_WHAT THE EXERCISE ASKS_
In the loan planning text below, start at the words "It’s okay to" and end after "borrowers and lenders.". Write that part again with "partnership" swapped in for "collaboration".

_PAGE TEXT_
Determine what you want and why. The amount, term and purpose of the loan will be essential to understanding the risks and cash flow burdens you will incur as well as for the lender to understand your needs. This may sound basic, but it is the most important and often times overlooked portion of the loan request process.

It’s okay to be a little unclear as to the right structure for the loan as this is a task that should be done in collaboration with a lender. The lender should work carefully with you to determine how the loan will work going forward and what it will be used for. Loans borrowed for one specific purpose and then used for another is the most frequent cause of stress and problems between ag borrowers and lenders.

2) Information Phase

During this phase, it is important that you be open with your lender. There are three areas you should be prepared to discuss:

  • Copies of your last three years of tax returns and a current financial statement (balance sheet) with complete and full disclosure of all assets and liabilities
  • A realistic value of your assets — Any exaggeration will make a negative impression of your approach to the borrowing process and financial matters.

_DATA EXCERPT_
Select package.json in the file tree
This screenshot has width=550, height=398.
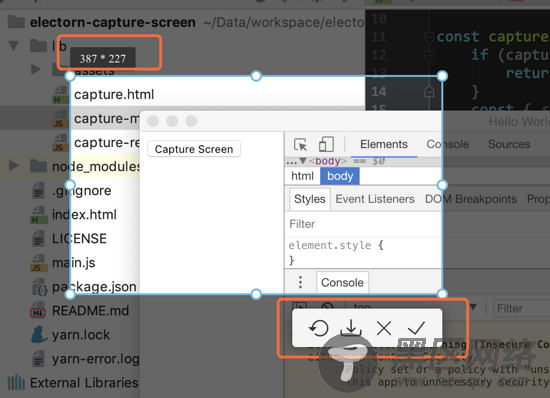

_FULL SOLUTION_
It’s okay to be a little unclear as to the right structure for the loan as this is a task that should be done in partnership with a lender. The lender should work carefully with you to determine how the loan will work going forward and what it will be used for. Loans borrowed for one specific purpose and then used for another is the most frequent cause of stress and problems between ag borrowers and lenders.